Physical Activity Reduces Clinical Symptoms and Restores Neuroplasticity in Major Depression

Wanja Brüchle; Caroline Schwarzer; Christina Berns; Sebastian Scho; Jessica Schneefeld; Dirk Koester; Thomas Schack; Udo Schneider; Karin Rosenkranz

doi:10.3389/fpsyt.2021.660642

Physical Activity Reduces Clinical Symptoms and Restores Neuroplasticity in Major Depression

Front Psychiatry. 2021 Jun 9:12:660642. doi: 10.3389/fpsyt.2021.660642. eCollection 2021.

Authors

Wanja Brüchle¹, Caroline Schwarzer², Christina Berns¹, Sebastian Scho¹, Jessica Schneefeld¹, Dirk Koester^{2

3}, Thomas Schack², Udo Schneider¹, Karin Rosenkranz¹

Affiliations

¹ Faculty of Medicine, University Clinic of Psychiatry and Psychotherapie Luebbecke, Ruhr University Bochum, Bochum, Germany.
² Neurocognition and Action Group, Faculty of Psychology and Sports Sciences, Bielefeld University, Bielefeld, Germany.
³ Department of Business Psychology, Faculty Business and Management, BSP Business School Berlin, Berlin, Germany.

Abstract

Major depressive disorder (MDD) is the most common mental disorder and deficits in neuroplasticity are discussed as one pathophysiological mechanism.

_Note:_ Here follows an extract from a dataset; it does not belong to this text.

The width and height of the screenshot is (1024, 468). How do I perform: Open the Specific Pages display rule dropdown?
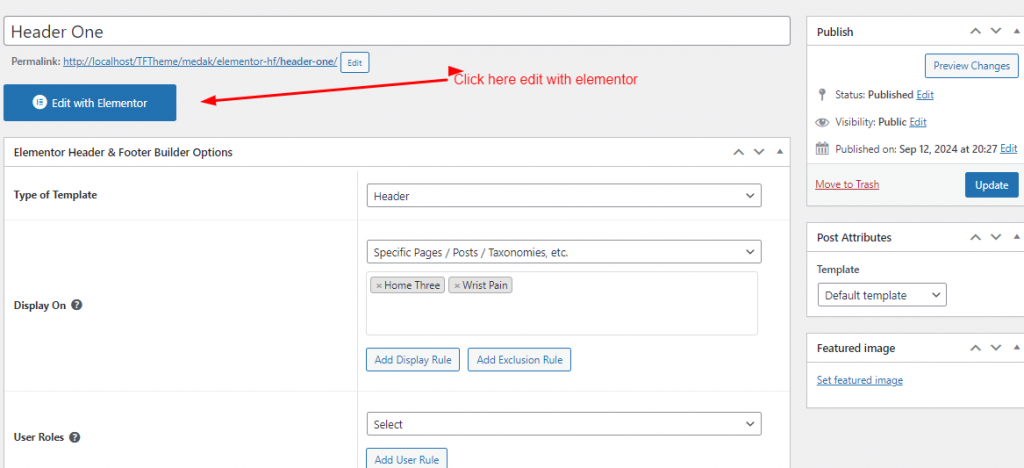563,252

Physical activity (PA) enhances neuroplasticity in healthy subjects and improves clinical symptoms of MDD. However, it is unclear whether this clinical effect of PA is due to restoring deficient neuroplasticity in MDD. We investigated the effect of a 3-week PA program applied on clinical symptoms, motor excitability and plasticity, and on cognition in patients with MDD (N = 23), in comparison to a control intervention (CI; N = 18). Before and after the interventions, the clinical symptom severity was tested using self- (BDI-II) and investigator- (HAMD-17) rated scales, transcranial magnetic stimulation (TMS) protocols were used to test motor excitability and paired-associative stimulation (PAS) to test long-term-potentiation (LTP)-like plasticity. Additionally, cognitive functions such as attention, working memory and executive functions were tested. After the interventions, the BDI-II and HAMD-17 decreased significantly in both groups, but the decrease in HAMD-17 was significantly stronger in the PA group. Cognition did not change notably in either group. Motor excitability did not differ between the groups and remained unchanged by either intervention. Baseline levels of LTP-like plasticity in the motor cortex were low in both groups (PA: 113.40 ± 2.55%; CI: 116.83 ± 3.70%) and increased significantly after PA (155.06 ± 10.48%) but not after CI (122.01 ± 4.1%). Higher baseline BDI-II scores were correlated with lower levels of neuroplasticity. Importantly, the more the BDI-II score decreased during the interventions, the stronger did neuroplasticity increase. The latter effect was particularly strong after PA (r = -0.835; p < 0.001). The level of neuroplasticity related specifically to the psychological/affective items, which are tested predominantly in the BDI-II. However, the significant clinical difference in the intervention effects was shown in the HAMD-17 which focuses more on somatic/neurovegetative items known to improve earlier in the course of MDD. In summary, PA improved symptoms of MDD and restored the deficient neuroplasticity. Importantly, both changes were strongly related on the individual patients' level, highlighting the key role of neuroplasticity in the pathophysiology and the clinical relevance of neuroplasticity-enhancing interventions for the treatment of MDD.

Keywords: major depression; neuroplasticity and exercise; paired associative stimulation; physical activity; transcranial magnetic stimulation.